▸ TO DO: Here the job is to retype the data word for word while leaving the pictures aside.

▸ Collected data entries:
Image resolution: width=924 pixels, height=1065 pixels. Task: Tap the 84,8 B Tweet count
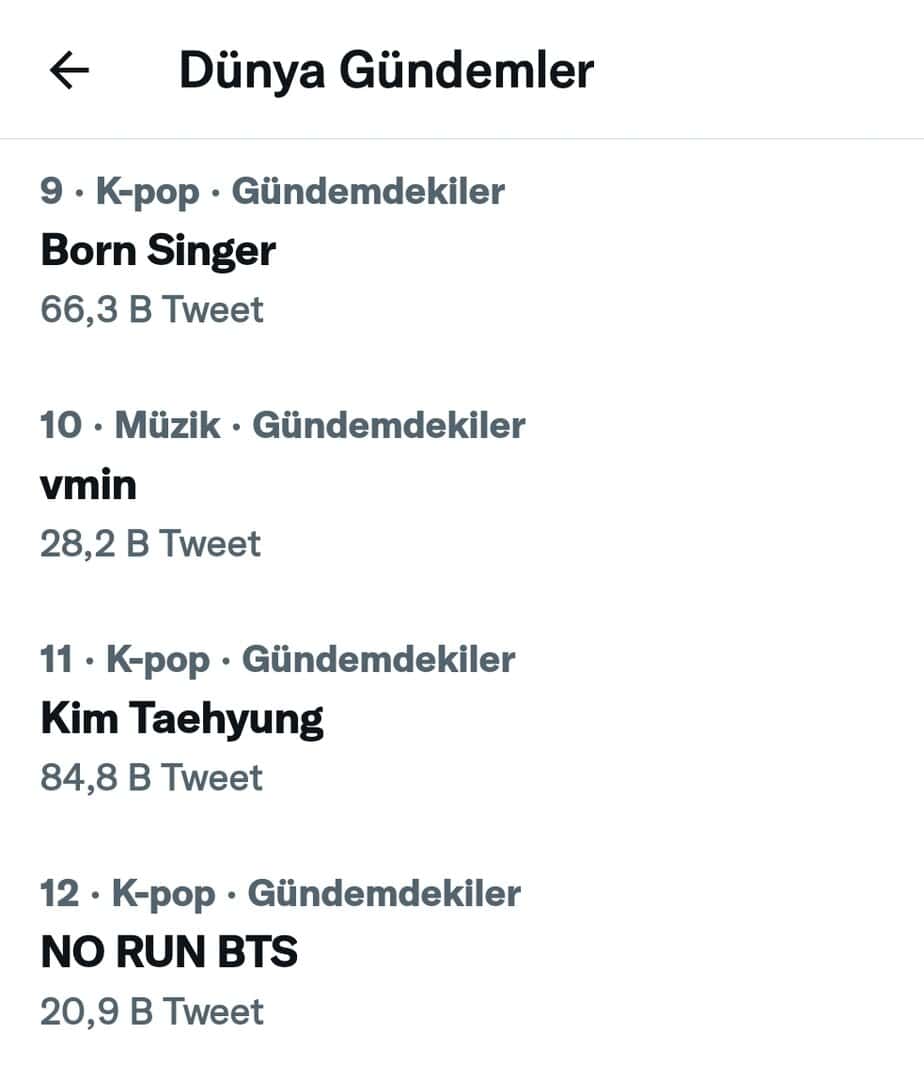pyautogui.click(x=151, y=778)
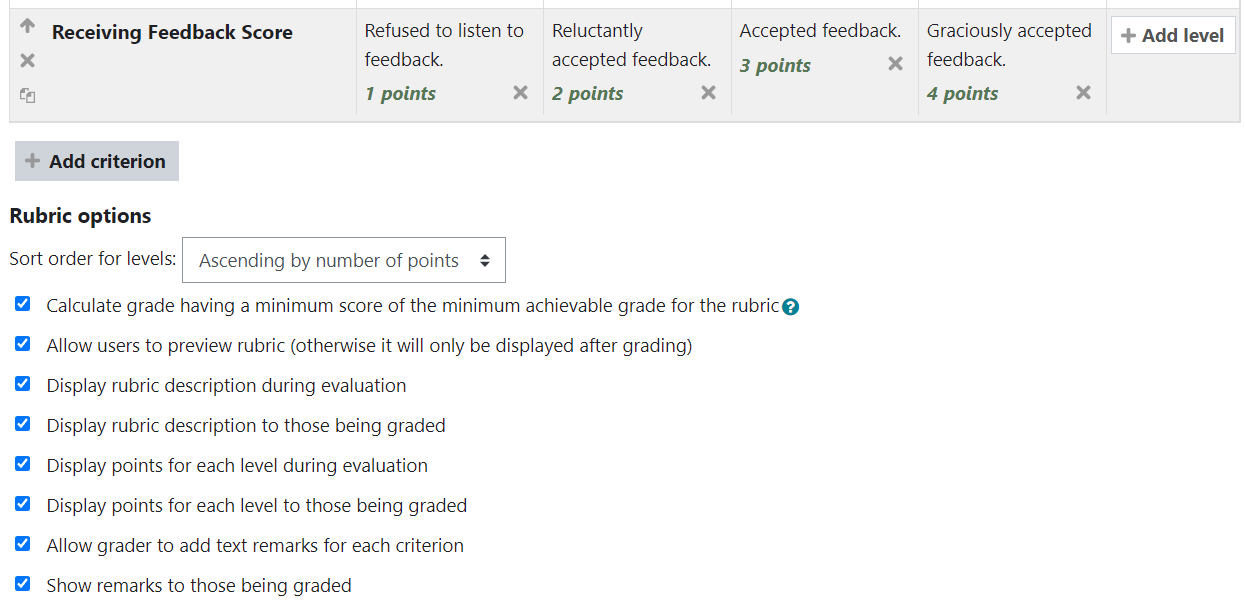Open help for minimum score calculation
This screenshot has width=1245, height=605.
point(791,307)
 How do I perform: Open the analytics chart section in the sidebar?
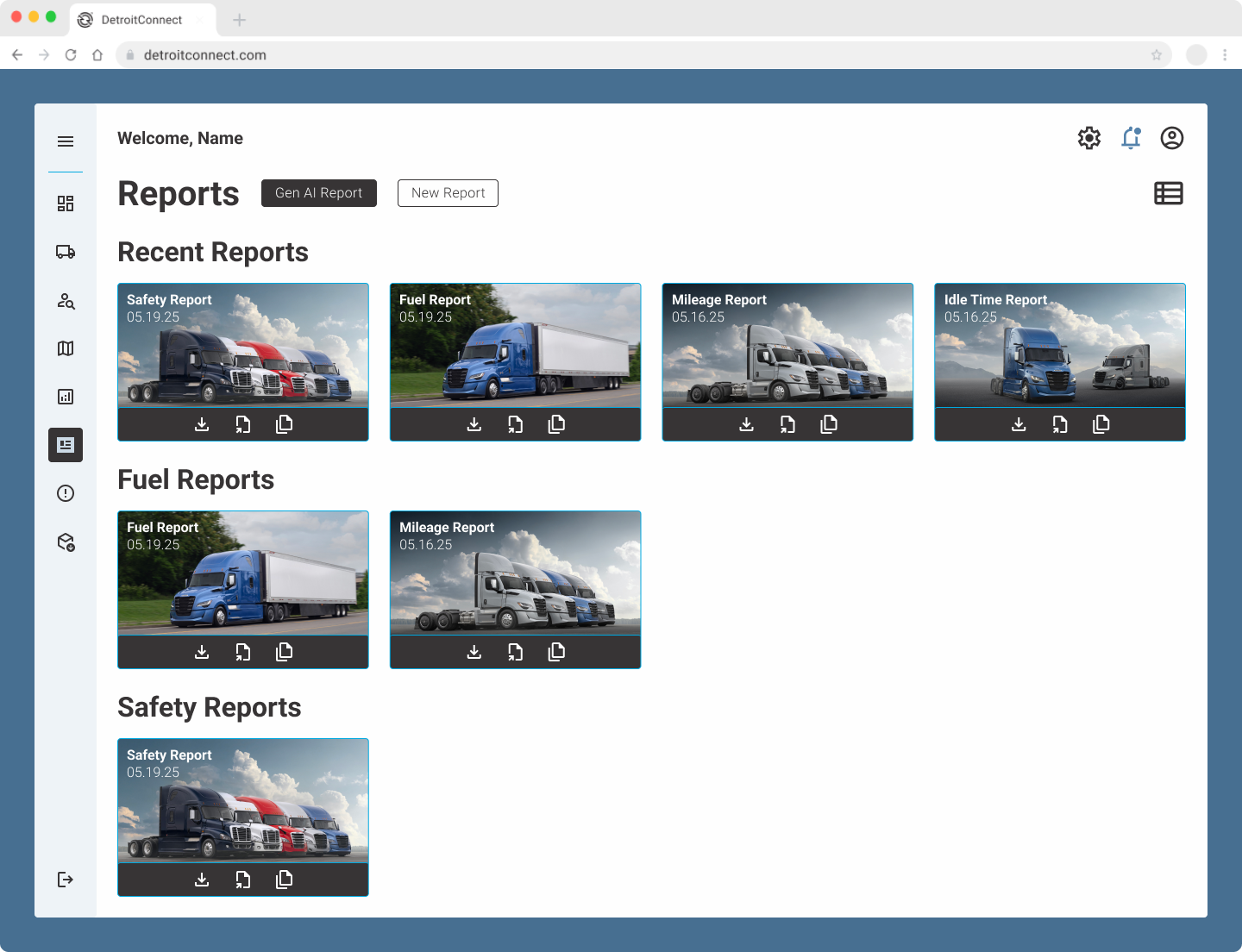[x=66, y=396]
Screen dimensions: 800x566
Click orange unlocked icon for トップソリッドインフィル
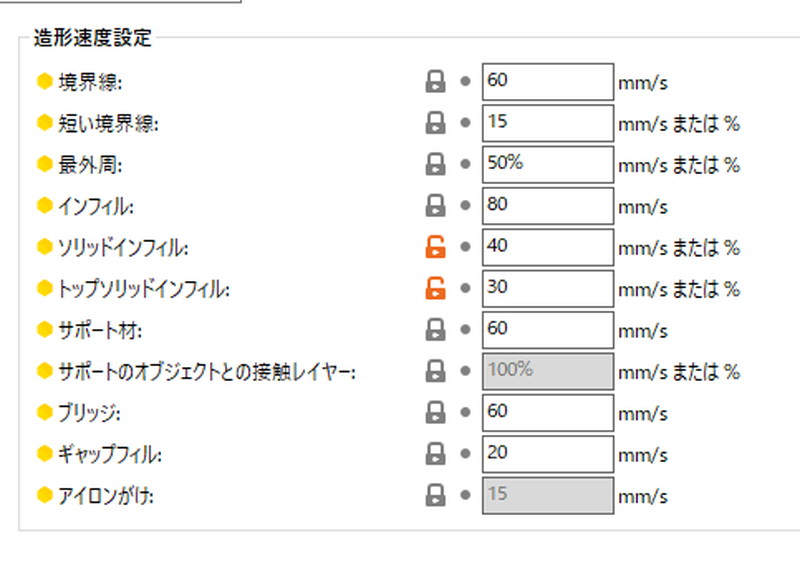(435, 288)
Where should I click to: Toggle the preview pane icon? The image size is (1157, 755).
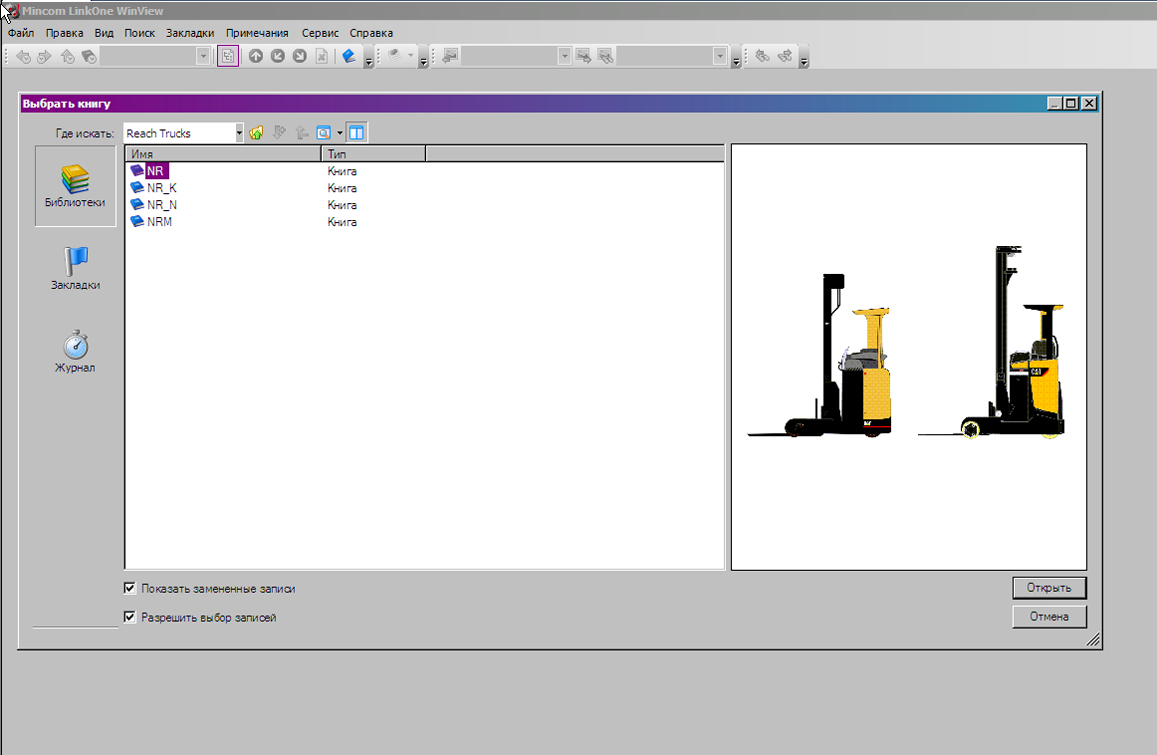357,133
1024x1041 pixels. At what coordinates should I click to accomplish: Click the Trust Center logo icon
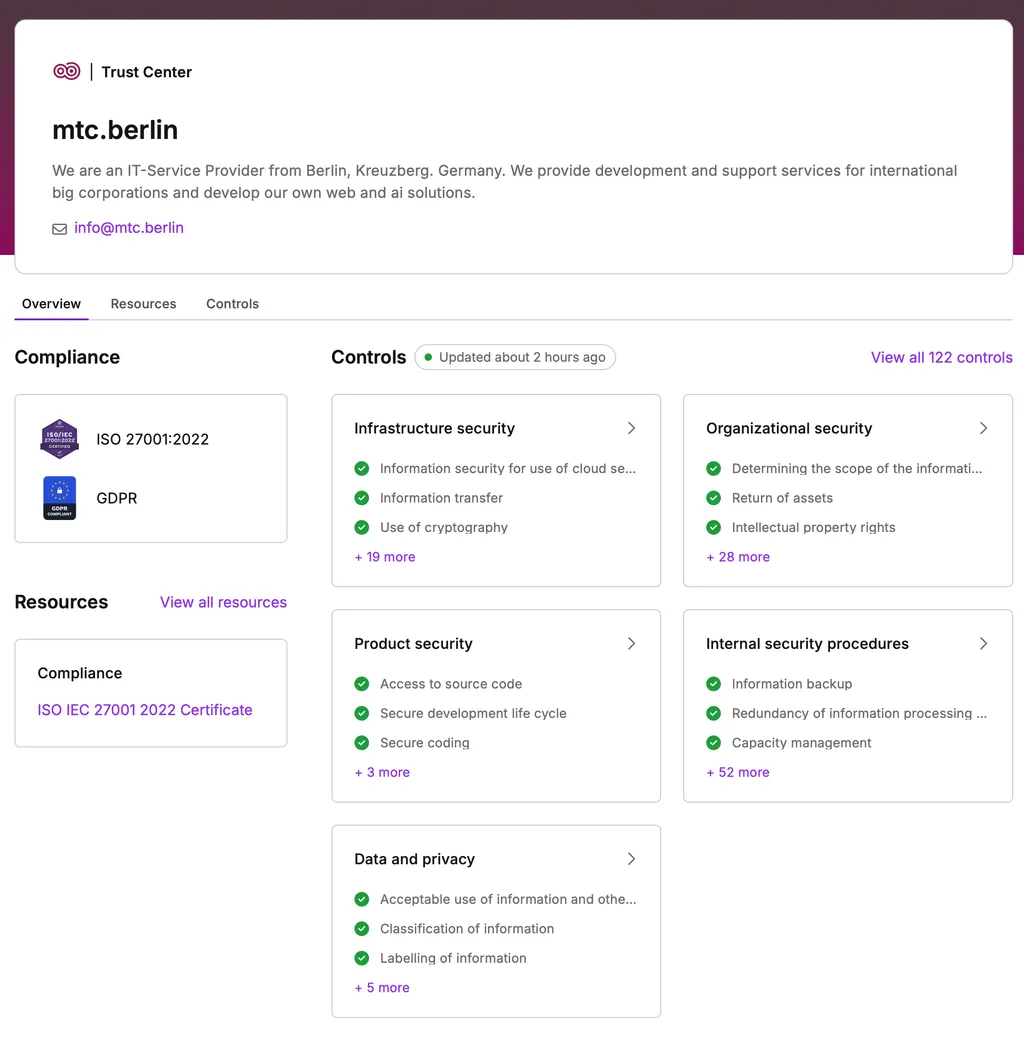pyautogui.click(x=66, y=71)
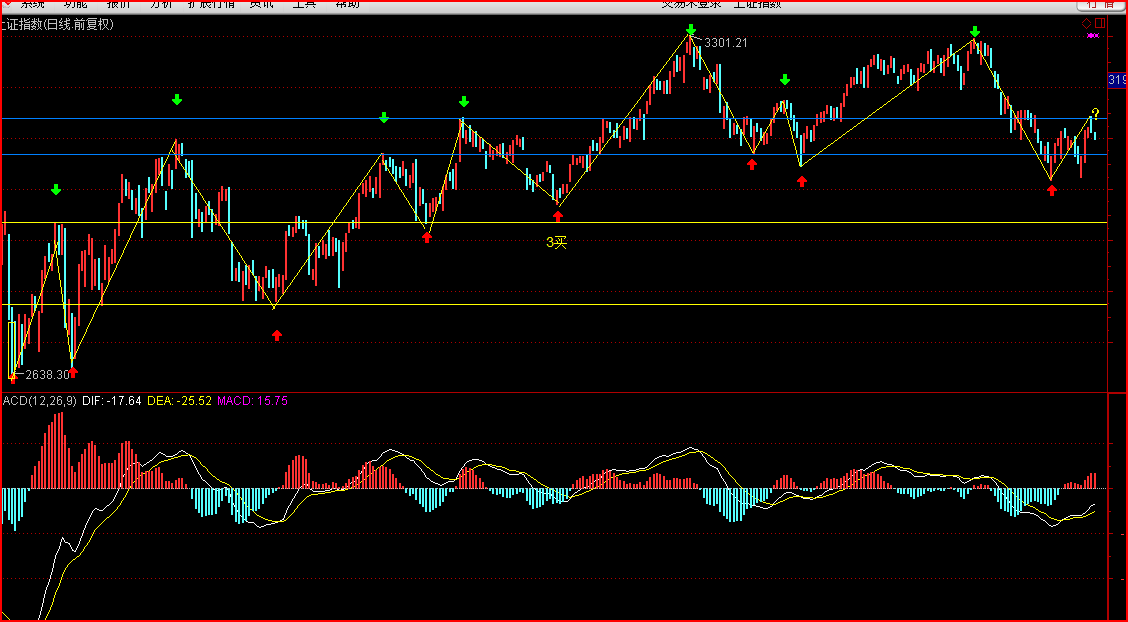
Task: Click the red up arrow above the 3买 label
Action: (558, 215)
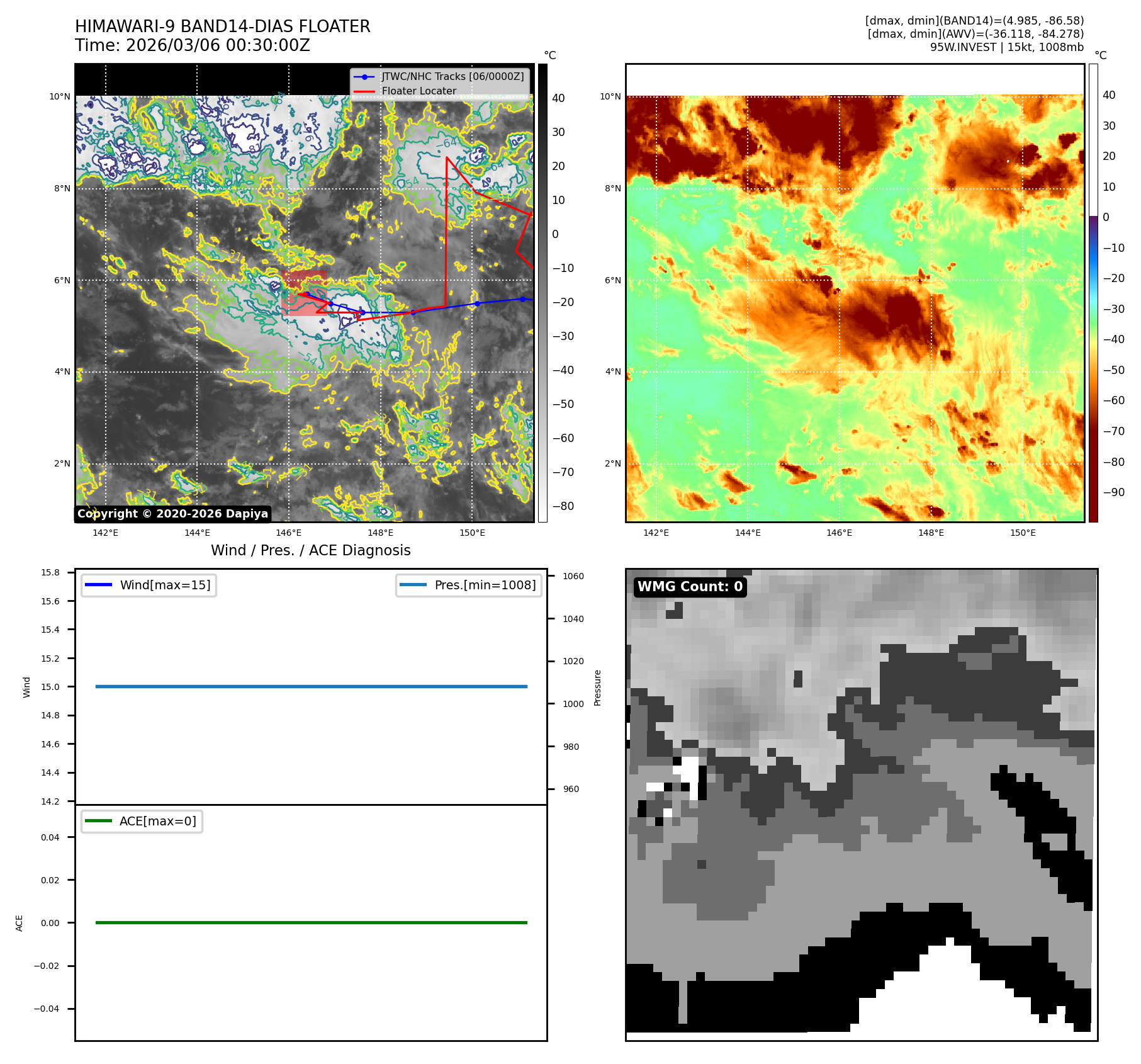Click the Time 2026/03/06 00:30:00Z text
The width and height of the screenshot is (1141, 1064).
(192, 45)
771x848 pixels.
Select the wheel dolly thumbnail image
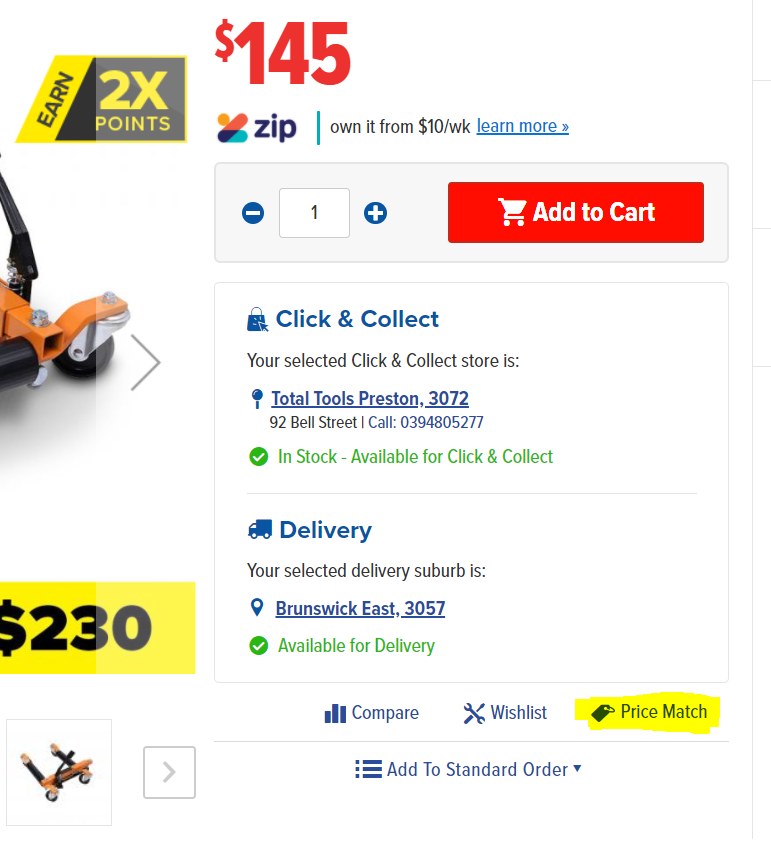[59, 772]
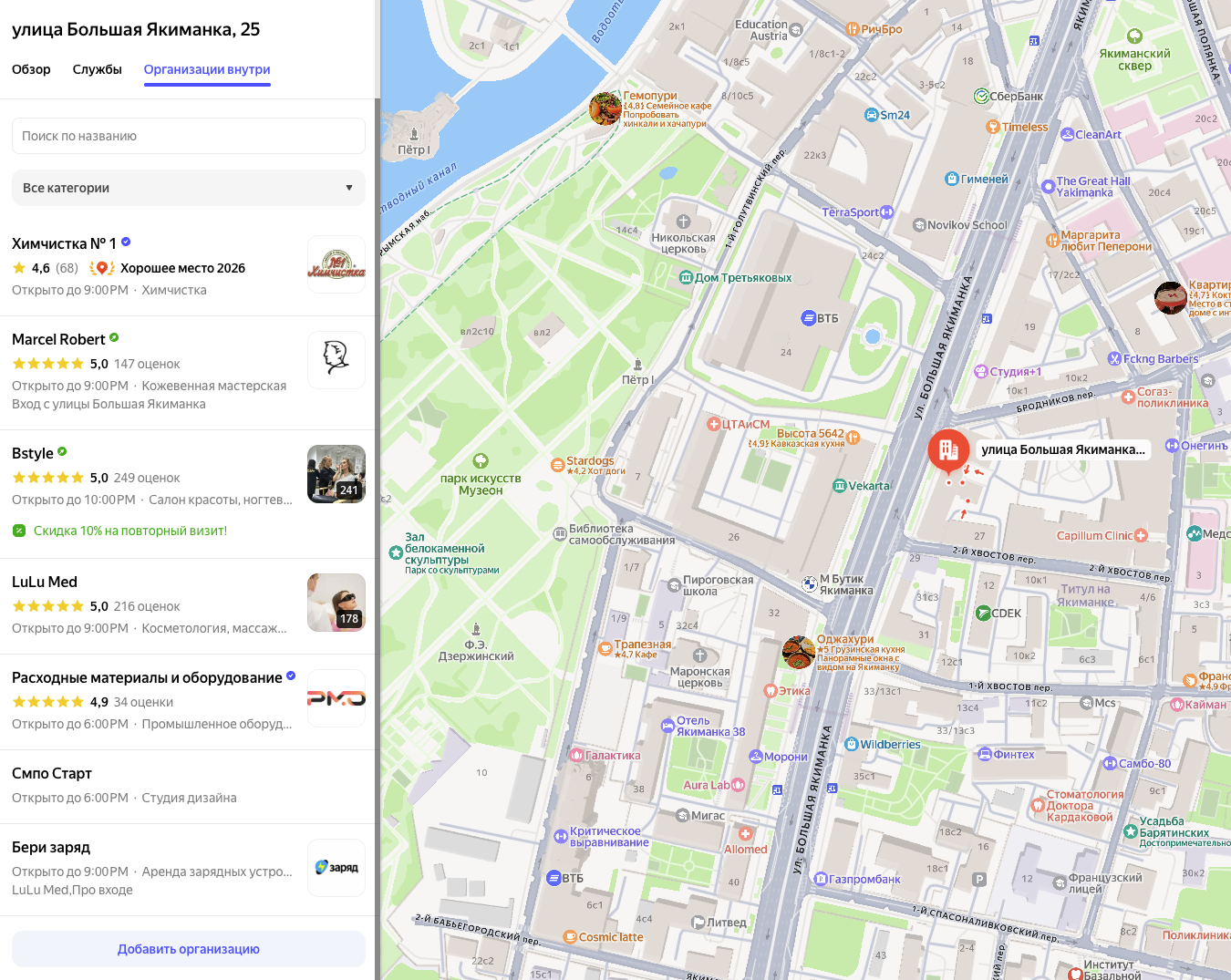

▸ YOUR RESPONSE:
Image resolution: width=924 pixels, height=1065 pixels. Task: Tap the 84,8 B Tweet count
pyautogui.click(x=151, y=778)
Open help for minimum score calculation
This screenshot has width=1245, height=605.
point(791,307)
 How do I perform: Open the analytics chart section in the sidebar?
[x=66, y=396]
Screen dimensions: 800x566
Click orange unlocked icon for トップソリッドインフィル
(435, 288)
Where should I click to: Toggle the preview pane icon? The image size is (1157, 755).
357,133
1024x1041 pixels. At what coordinates should I click to accomplish: Click the Trust Center logo icon
pyautogui.click(x=66, y=71)
Task: Click the red up arrow above the 3买 label
Action: (558, 215)
Click the Time 2026/03/06 00:30:00Z text
The width and height of the screenshot is (1141, 1064).
(192, 45)
771x848 pixels.
Select the wheel dolly thumbnail image
[59, 772]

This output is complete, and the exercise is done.